I spent most of my time in the enterprise search track. This topic is one of the most interesting emerging debates. I say debate because there is no clear correct way to address enterprise search. You have several camps including Faceted Search, the Holy Grail of Google, Federated Search and a few more. Since search is everywhere (email, embedded in point solutions, websites, desktop), the idea of having just one solution for all your needs seems daunting, if not impossible. We will follow this closely as this topic continues to mature.
Jeff Cram, Managing Director & Co-Founder, ISITE Design
We do a lot of work helping clients develop content management strategies, so the Gilbane conference was a fantastic chance to meet key partners, network with peers and soak in the presentations. Highlights included:
- Conference buzz: Microsoft, Oracle and IBM are now all serious contenders in CMS, creating a divide between platform players and solution companies. Only time will tell who thrives and survives. It's clearly making folks nervous.
- Most ironic moment: The open source CMS vendor on the keynote panel was a no show.

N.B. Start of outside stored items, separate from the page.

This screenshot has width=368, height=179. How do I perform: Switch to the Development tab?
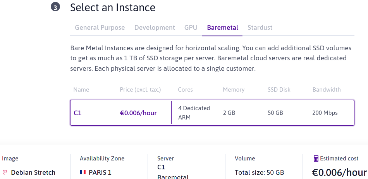tap(155, 27)

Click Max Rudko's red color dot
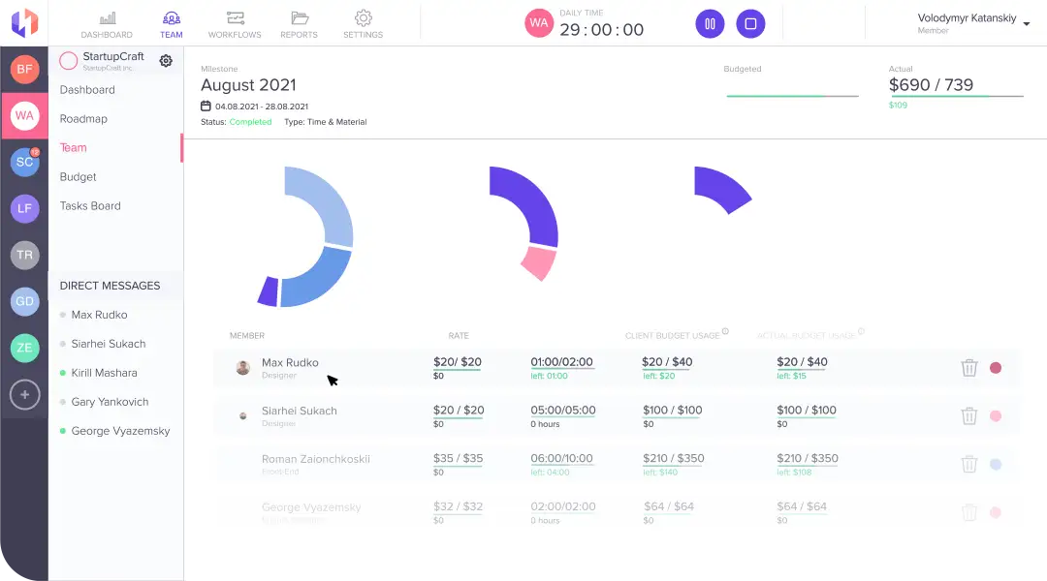[x=995, y=368]
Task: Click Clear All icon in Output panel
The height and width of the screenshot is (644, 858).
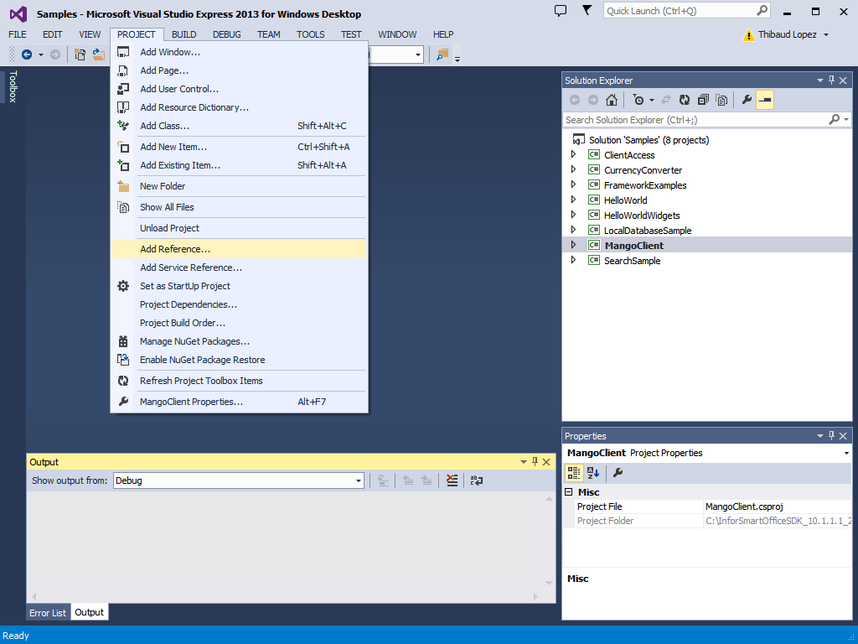Action: click(x=452, y=480)
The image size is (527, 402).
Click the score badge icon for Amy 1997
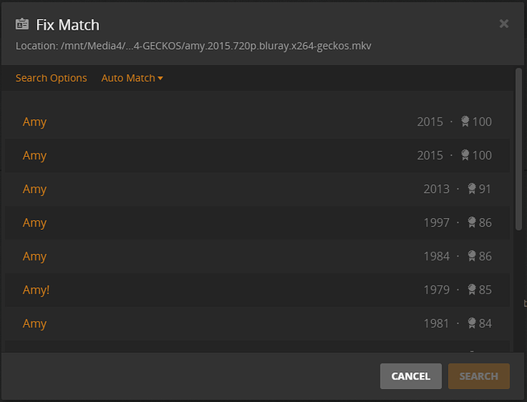(x=471, y=223)
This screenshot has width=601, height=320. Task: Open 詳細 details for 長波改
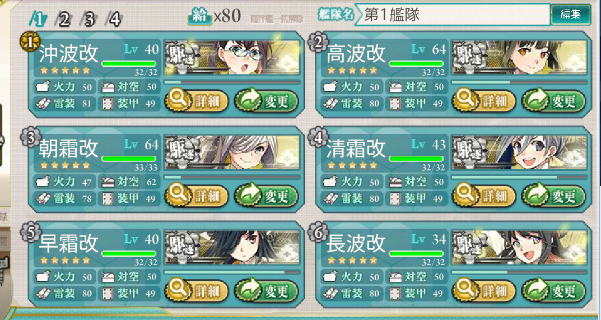[x=484, y=291]
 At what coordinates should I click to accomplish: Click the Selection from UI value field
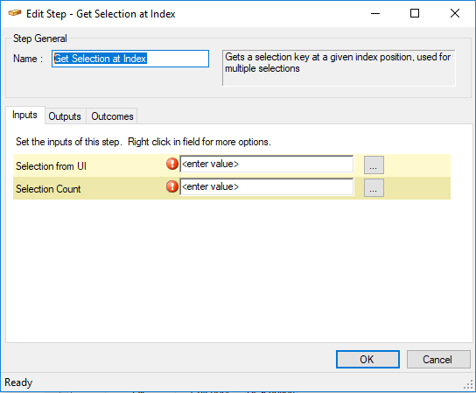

- Most interesting technology: I ran across Baynote, which has some intriguing behavioral search and content targeting products. CEO Jack Jia (former CTO of Interwoven) gave an outstanding presentation. It has the potential to turn search and navigation upside down (in a good way).
- Hot topic of the show: Faceted search
- Words of Wisdom: Guy Creese of the Burton Group advocated companies start paying attention to content analytics to understand the real cost of producing, managing and monetizing content on your web site.
David Aponovich, Sales and Marketing Manager, ISITE Design
Content Management Gets More Fragmented
Remember how vendor consolidation was supposedly going to make it easier to identify the right content management technology? Judging by the vendor crowd at Gilbane, there's still a big and fragmented market for content-related tools that continues to get bigger and more fragmented.
Let's see: We have enterprise content management vendors who have been stuffing all sorts of applications into their suites, big platform players (hello, Microsoft Vista) not to mention established best-of-breed software vendors touting web CMS, search, analytics and other apps vying for pieces of the market.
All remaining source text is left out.